== THE DATA

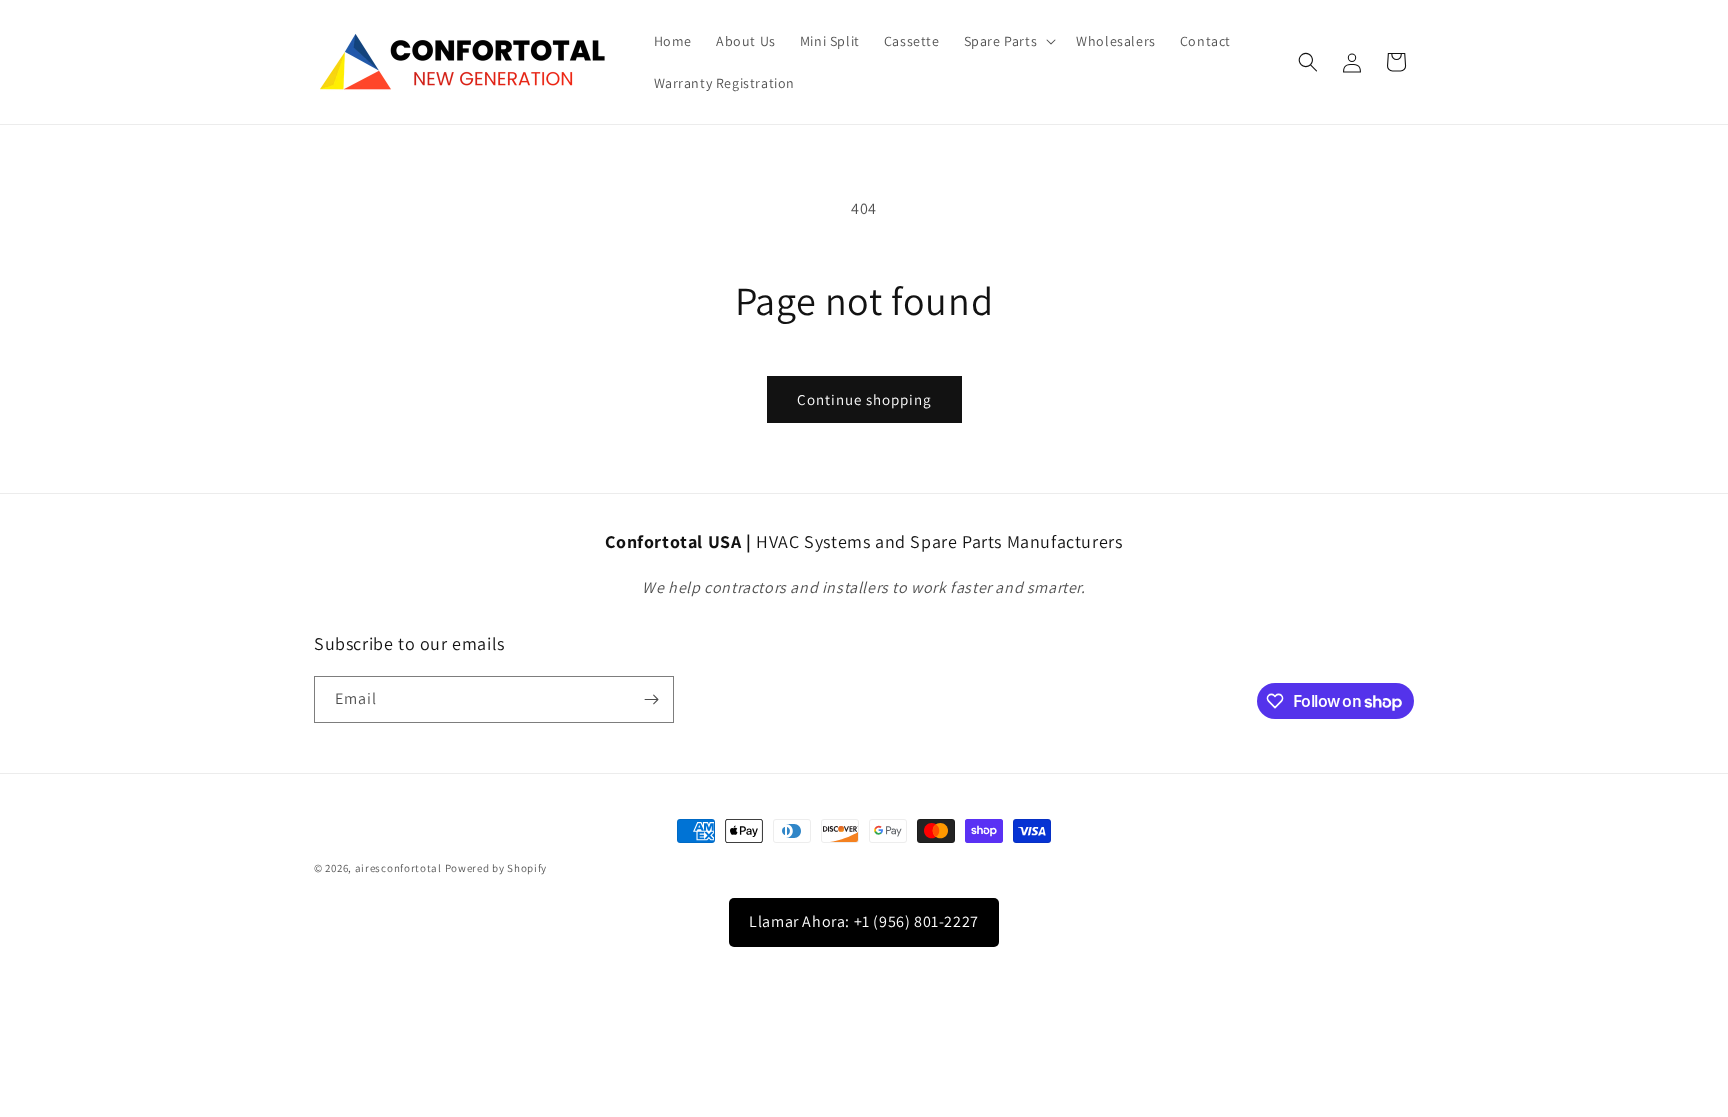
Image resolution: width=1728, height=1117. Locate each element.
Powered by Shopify (496, 868)
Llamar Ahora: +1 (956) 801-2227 (864, 921)
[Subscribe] (651, 699)
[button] (1008, 41)
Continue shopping (864, 399)
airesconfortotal (398, 868)
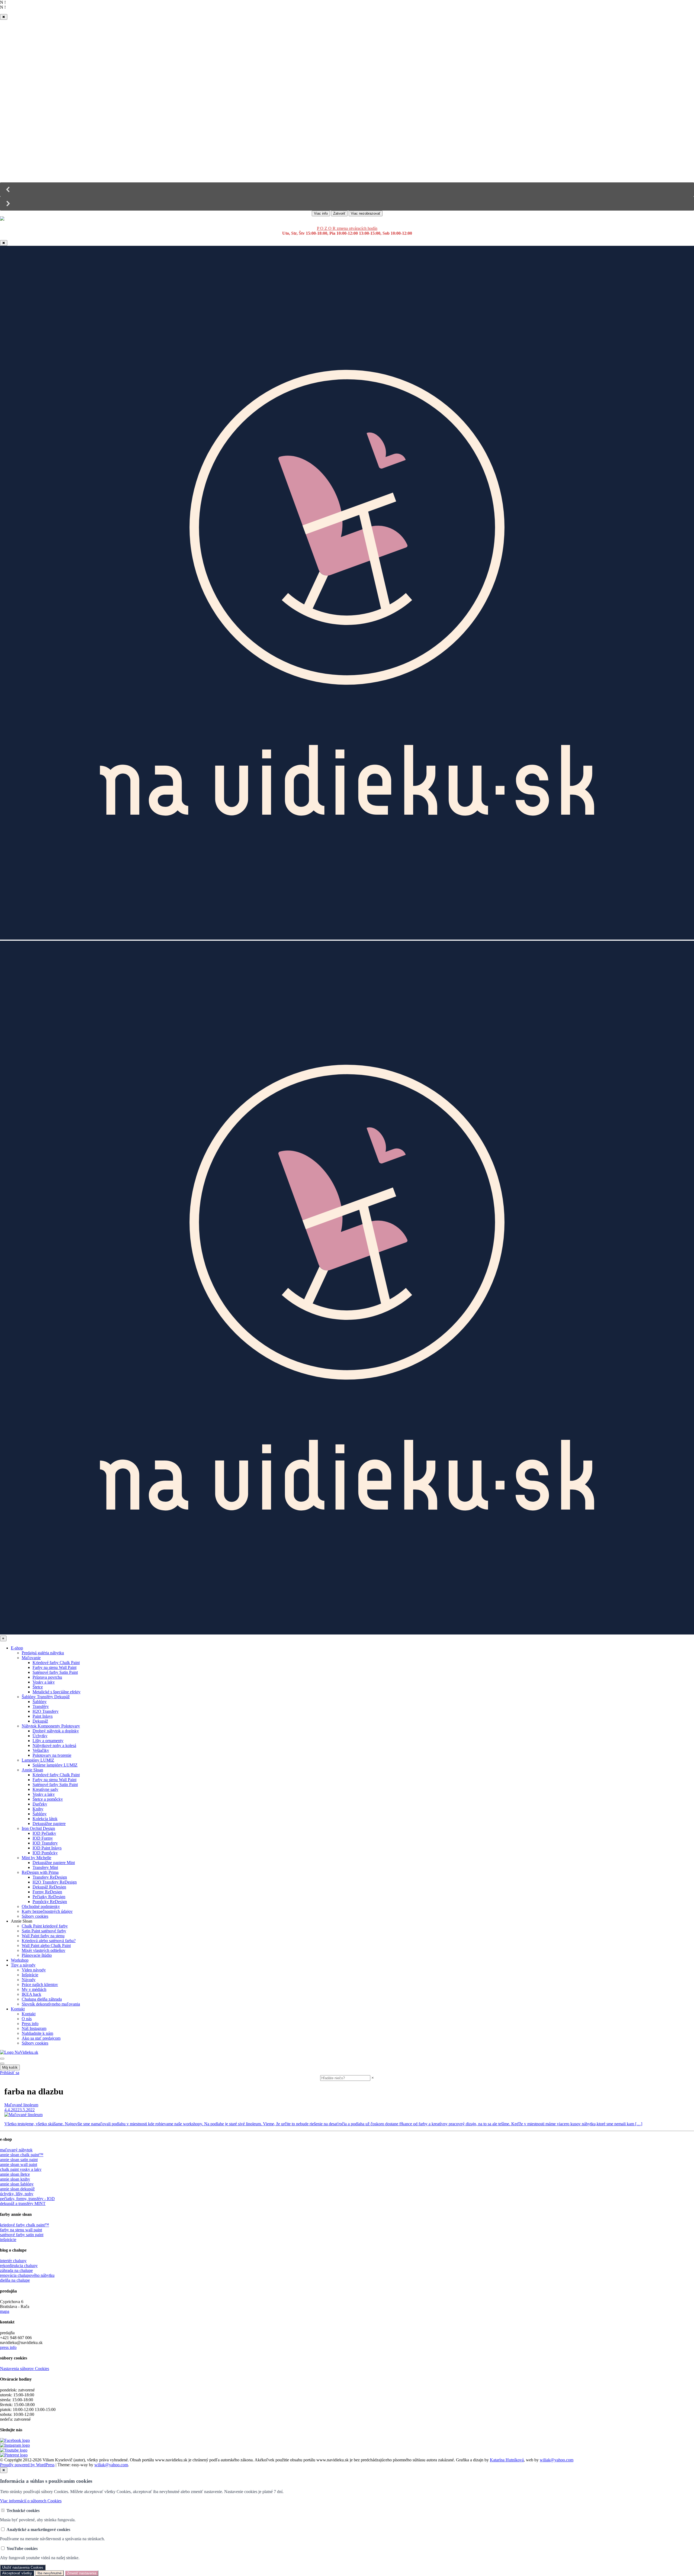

====

TASK DESCRIPTION
Set down the entries above exactly; no pictures belong in the copy.

OUTPUT BELOW
Image resolution: width=1728, height=1117. Locate each element.
Powered by Shopify (496, 868)
Llamar Ahora: +1 (956) 801-2227 (864, 921)
[Subscribe] (651, 699)
[button] (1008, 41)
Continue shopping (864, 399)
airesconfortotal (398, 868)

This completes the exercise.